Drafted with AI assistance. Primary source: the HCCF .self pamphlet PDF at hccf.onmy.cloud/wp-content/uploads/2026/06/dot-self.pdf, fetched 30 Jun 2026. HN discussion: item 48724230, 298 points / 172 comments at time of writing; numbers moving as the thread ages, fetched the same day. ICANN's $227,000 application fee and Applicant Support Program reduction are referenced as factual claims sourced from the HN thread; specific ICANN pages I attempted to cite returned 404 to my fetch and the live ICANN search surface is unreliable, so the body does not link a specific ICANN URL for these. LetsEncrypt/ISRG context is from letsencrypt.org/about/ and abetterinternet.org/about/ (ISRG's main page). The 4-feature bullet list in the pamphlet is reproduced as quoted; longer passages are paraphrased.

Sources

• The HCCF .self pamphlet — "Announcing . . . A new Top-Level Domain built from the ground up to support self-hosting," 1-page PDF, hccf.onmy.cloud/wp-content/uploads/2026/06/dot-self.pdf, 21 Jun 2026. Primary source for the four core features (one-person-one-subdomain, shared services, open-source clients, open governance) and the LetsEncrypt/ISRG comparison. Fetched 30 Jun 2026.

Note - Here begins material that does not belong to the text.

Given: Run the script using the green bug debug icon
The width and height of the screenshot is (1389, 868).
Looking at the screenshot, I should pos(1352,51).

• The HCCF announcement page — "Reclaiming Our Digital Selves: HCCF's Vision for a Human-Centered Top-Level Domain," hccf.onmy.cloud/2026/06/21/reclaiming-our-digital-selves-hccfs-vision-for-a-human-centered-top-level-domain/, 21 Jun 2026. Confirms the ICANN Applicant Support Program participation and the campaign framing.

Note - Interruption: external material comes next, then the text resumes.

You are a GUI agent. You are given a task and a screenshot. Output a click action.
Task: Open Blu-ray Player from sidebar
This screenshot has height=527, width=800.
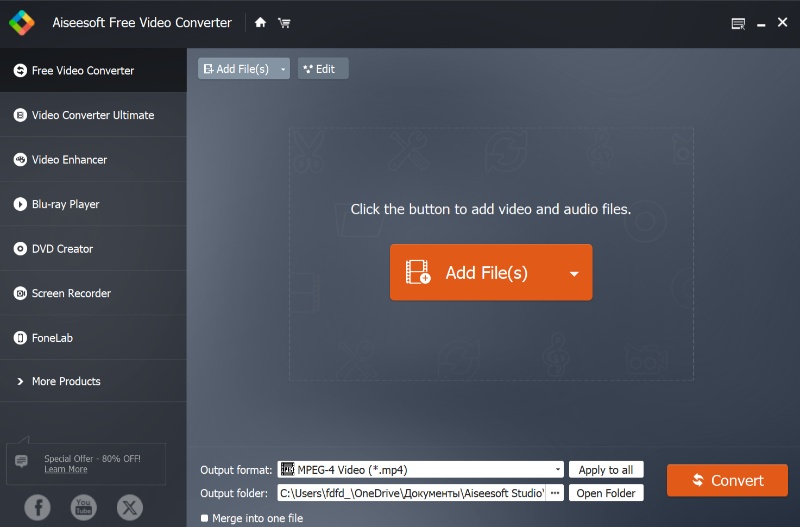point(65,204)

• The HN discussion — Hacker News item 48724230 (".self: A new top-level domain designed to support self-hosting"), submitted 29 Jun 2026 at 21:05 UTC, 298 points / 172 comments at time of writing; numbers moving as the thread ages. Used for: the $227,000 application fee and ongoing registry-cost numbers (per greyface- and the HumanCCF reply on thread item 48725407); the LetsEncrypt sponsorship comparison (HumanCCF's own framing); the person-uniqueness / e-passport discussion (SahAssar, teraflop, al_borland, dom96); the DNS-cost analysis (AnthonyMouse, prepend, madsushi, psychoslave). Project representative handle is HumanCCF.
• LetsEncrypt / ISRG — "About Let's Encrypt," letsencrypt.org/about/, last updated 12 Feb 2021 (page unchanged at time of writing). LetsEncrypt is a service of the Internet Security Research Group; the nonprofit/CA-relationship model is the public-good structure HCCF explicitly cites as its reference.
• The ICANN gTLD program — newgtlds.icann.org/en/, the new-gTLD program landing page (fetched 30 Jun 2026). Specific ICANN pages I attempted to fetch for the $227,000 fee, the 2025 announcement, the registry-agreements index, and the Applicant Support Program sub-page (/en/applicants/applicant-support-program) returned 404 to my probe (also re-verified during this review: that sub-page was 404 as of 30 Jun 2026); the fee figure is sourced from the HN thread and the program's documented fee schedule is not separately linked in this post.